Good for: Opening and loosening up your core, back and shoulders.
6. Upper Back Stretch for Seniors:
- Stand/sit then make a circle with your arms in front of you while pressing palms together.
- Lower your chin to your chest.
- Push through the opposite hand while you concentrate on bringing your shoulder blades apart.
- Hold for up to 30 seconds.
Good for: Stretching smaller muscles to improve shoulder and spine health.
7. Chest Stretch for Seniors:
- Stand/sit up straight then bring your arms straight up in front of you thumbs pointing up.
- Keeping your arms straight move them out and back, keeping them parallel to the floor.
- Hold for up to 30 seconds then repeat.
Good for: Opening up chest and shoulders which helps improve slouching posture.
Related: Best Chest Stretches
8. Side Stretch for Seniors:
- Stand/sit up straight then bring your hands straight up above your head, clasping them together.
- Lean to the right side as far as you can while engaging your core muscles.
- Hold for up to 30 seconds.
- Switch sides then repeat.
9. Deep Side Stretch for Seniors:
- Stand/sit up straight then bring your right arm over your head (same movement as above but only reaching over with one arm).
- Lean to as far as is comfortable to your left side.
- Hold for up to 30 seconds.
- Switch sides then repeat.
Good for: Loosening up obliques, hips and shoulders helps you reach for objects in your daily life.
10. Trunk Stretch for Seniors:

- Stand/sit up straight then cross your arms over your chest.

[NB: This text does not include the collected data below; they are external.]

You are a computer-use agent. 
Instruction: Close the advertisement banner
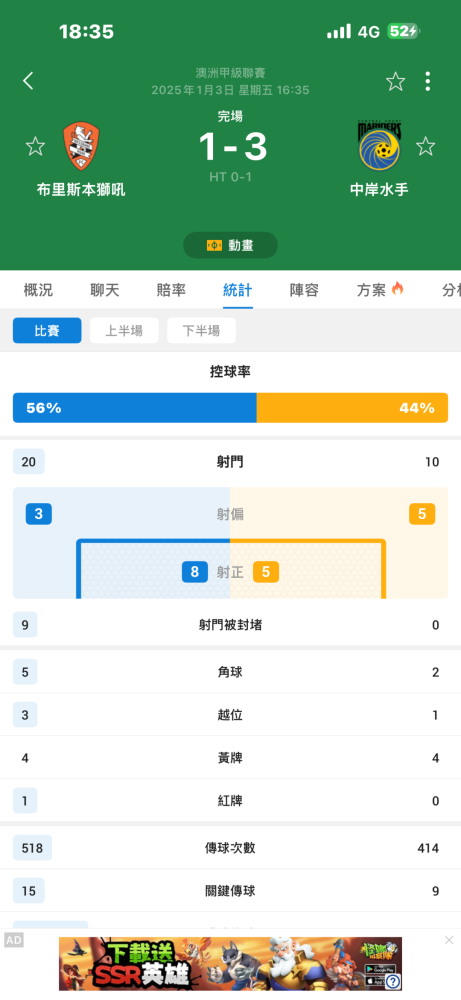tap(449, 940)
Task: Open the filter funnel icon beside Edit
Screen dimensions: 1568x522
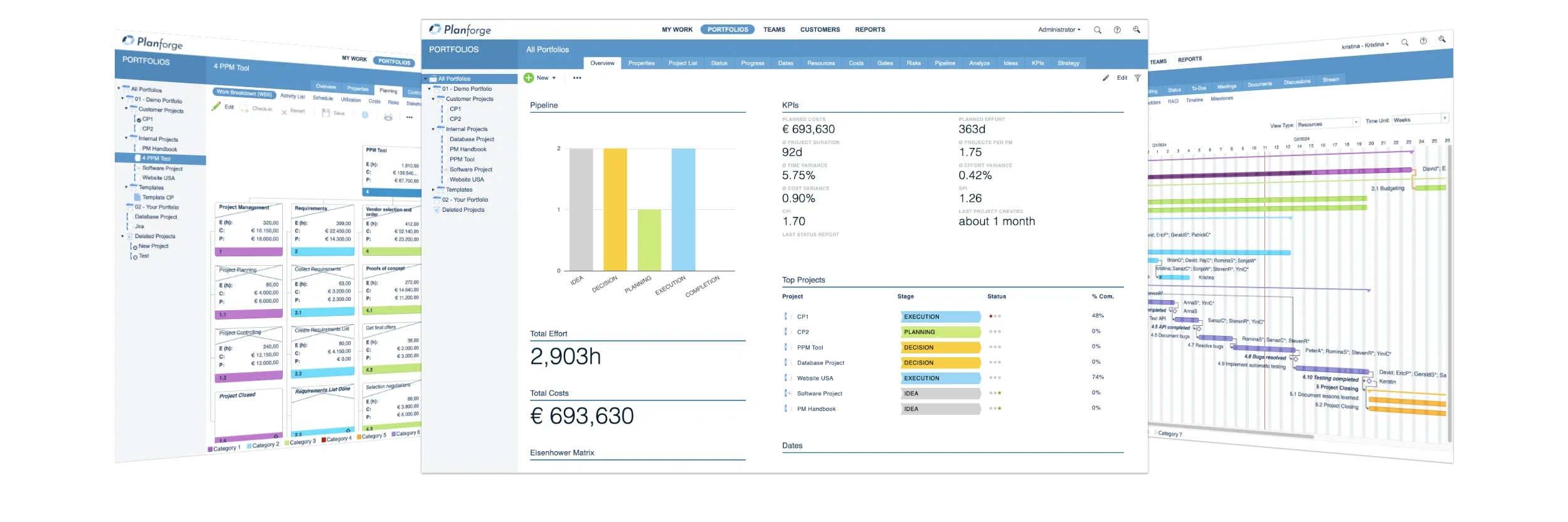Action: 1138,78
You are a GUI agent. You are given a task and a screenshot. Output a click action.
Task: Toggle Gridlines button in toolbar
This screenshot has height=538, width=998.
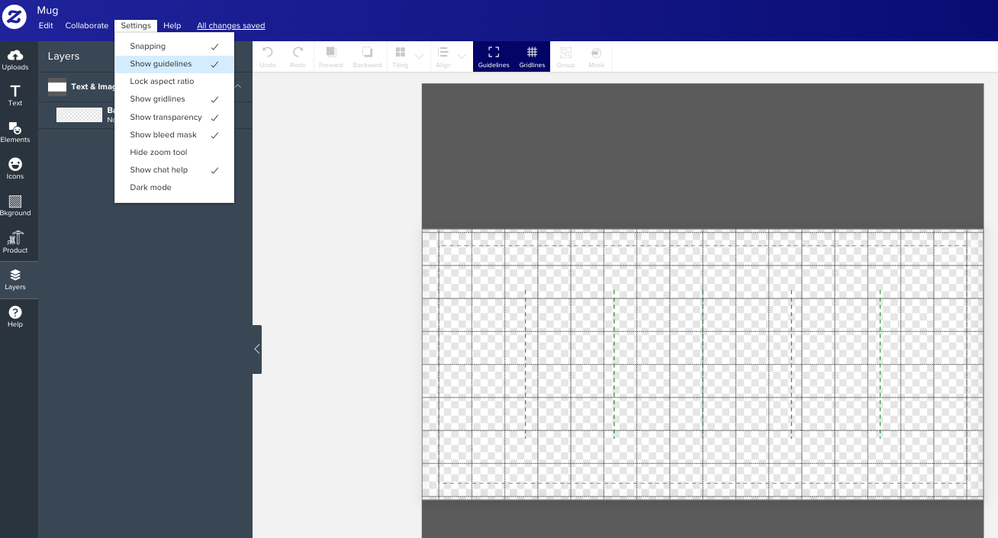pyautogui.click(x=532, y=56)
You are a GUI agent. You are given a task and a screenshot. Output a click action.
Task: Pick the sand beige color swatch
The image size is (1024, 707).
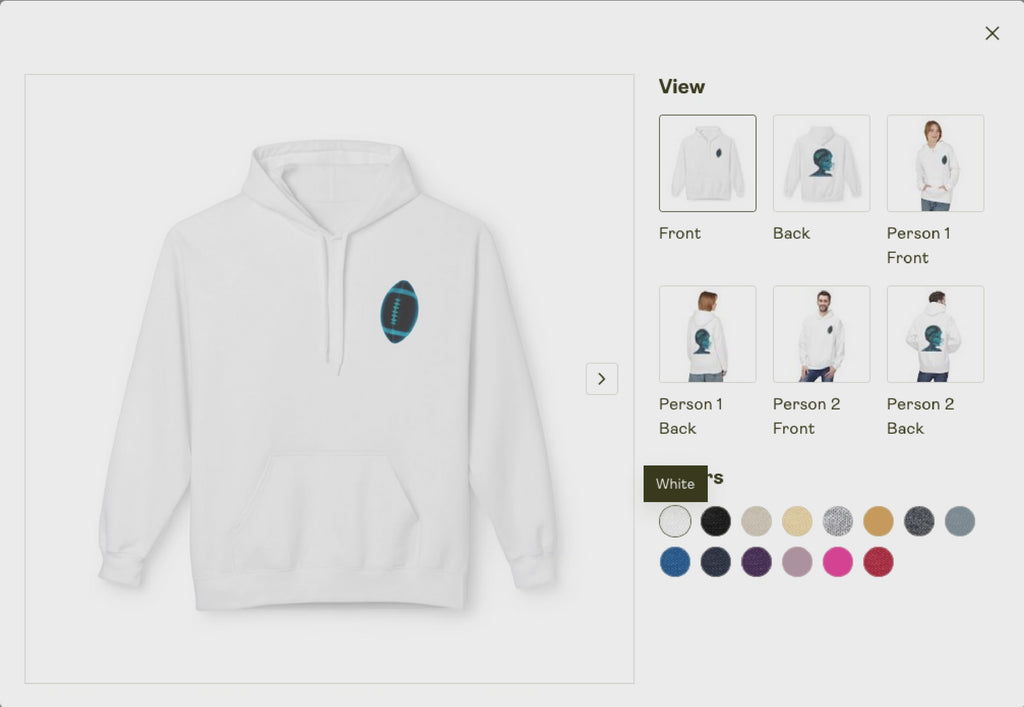point(756,521)
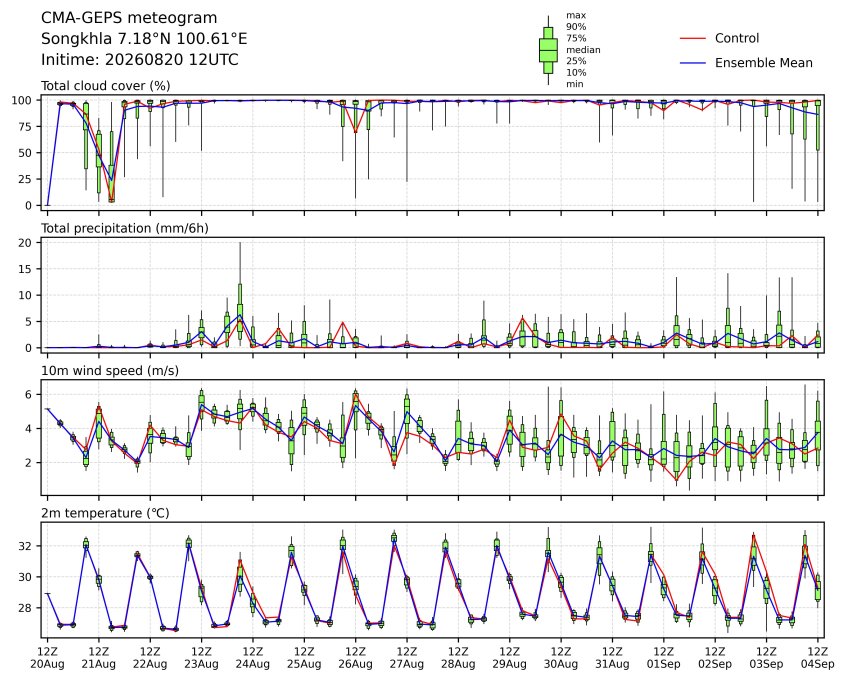This screenshot has height=681, width=846.
Task: Select the Ensemble Mean legend label
Action: [763, 63]
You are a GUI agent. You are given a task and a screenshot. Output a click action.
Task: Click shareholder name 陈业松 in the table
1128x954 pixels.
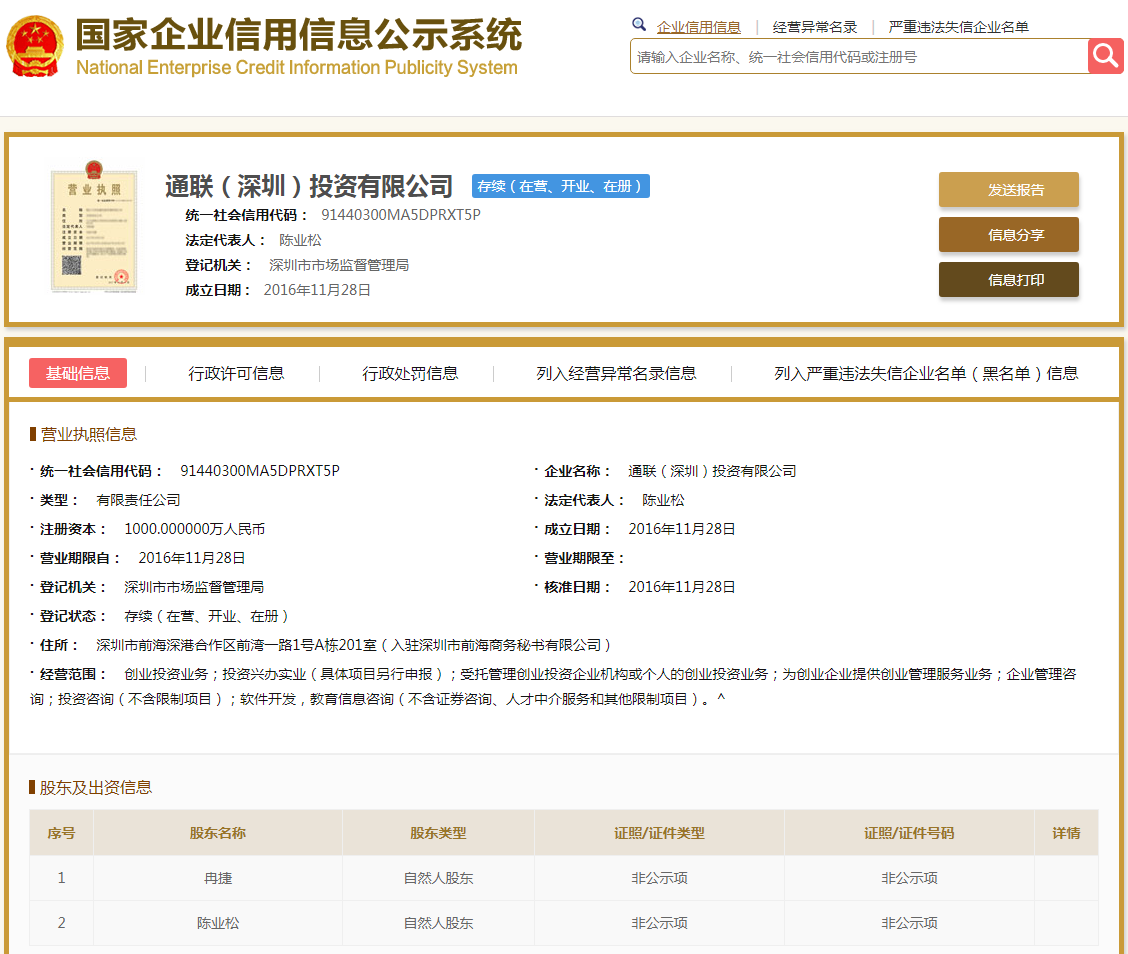tap(218, 923)
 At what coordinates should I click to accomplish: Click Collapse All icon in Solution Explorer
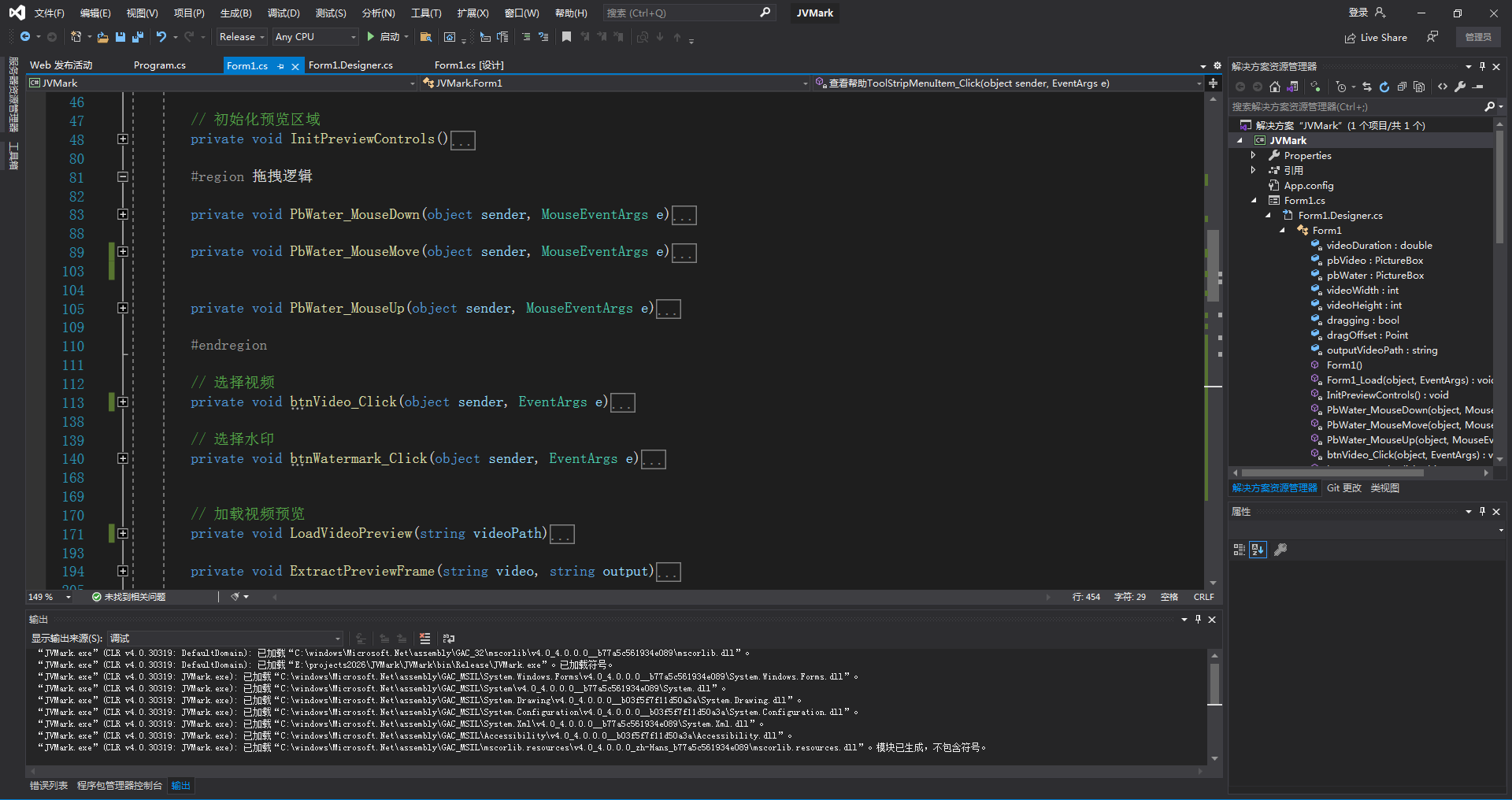[x=1402, y=87]
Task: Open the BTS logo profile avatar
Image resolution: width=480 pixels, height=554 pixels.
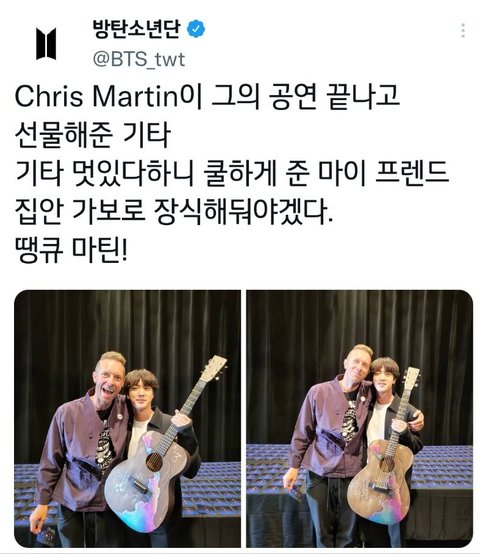Action: (x=46, y=43)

- Twist towards your right as far as is comfortable, trying to only rotate at your trunk.
- Hold for up to 30 seconds.
- Switch sides then repeat.
Good for: Improving torso mobility for daily functional movements of bending or twisting while also improving blood flow to the lower back to strengthen and reduce back pain.
11. Hamstring Stretches for Seniors:
Standing:
- Stand up straight with feet shoulder width apart.
- Extend your right foot out in front of you while bending your left leg.
- Slowly hinge at the hips and place hands on right upper thigh then slowly push down.
- Hold for up to 30 seconds.
- Switch sides then repeat.
Seated:
- Sit toward the edge of your chair then extend your right leg out in front of you keeping your heel on the floor.
- Slowly reach forward, hinging at your hips while keeping your back straight.
- Hold for up to 30 seconds.
- Switch sides then repeat.
Good for: Increasing flexibility and maintaining mobility in the hips. Helps with daily tasks such as bending over or walking up stairs.
12. Seated Piriformis Stretch for Older Adults:
- Sit towards the edge of your chair then cross your left leg over your right leg.
- Keeping your back straight lean forward slightly as far as is comfortable.
- Hold for up to 30 seconds.
- Switch sides then repeat.
Good for: Helps to ease knee and ankle pain. Also can help with sciatic pain.
Related: Best Piriformis Stretches
13. Calf Stretches for Seniors:
Standing:
- Stand facing the wall and stand back a few inches then place both palms on the wall in front of you with your arms fully extended.
- Lean forward into the wall and bend your left leg with your right leg straight extended behind you. You will feel a deep calf muscle stretch.
- Push your right heel down into the ground while bringing your hips forward.
- Hold for up to 30 seconds.
- Switch sides then repeat.
Seated:
- Sit down then wrap a towel around the bottom of your left foot’s toes.
- Extend your left leg forward keeping your heel on the floor.
- Pull back on the towel and hold for up to 20 seconds.
- Switch sides then repeat.
Bonus Mobility Exercise for Older Adults: Ankle Circles
- Stand/sit lift one foot off the ground.
- Slowly make 10 circles in one direction then 10 circles in the other direction.
- Switch sides then repeat.
Good for: Reducing stiffness in the ankle joint that can help to mitigate potential falls.
CONCLUSION:
We’ve just provided a few of the best stretching exercises that seniors with limited mobility should be able to perform. However, there are myriad stretches and exercises for the upper body and lower body to try if you have the mobility, such as a lying or standing quadricep stretch.
Remember that these stretches can be incorporated into a morning routine. Get a jump start on the day’s activities.
Keep moving and stretching and before you know it you’ll get that pep back in your step!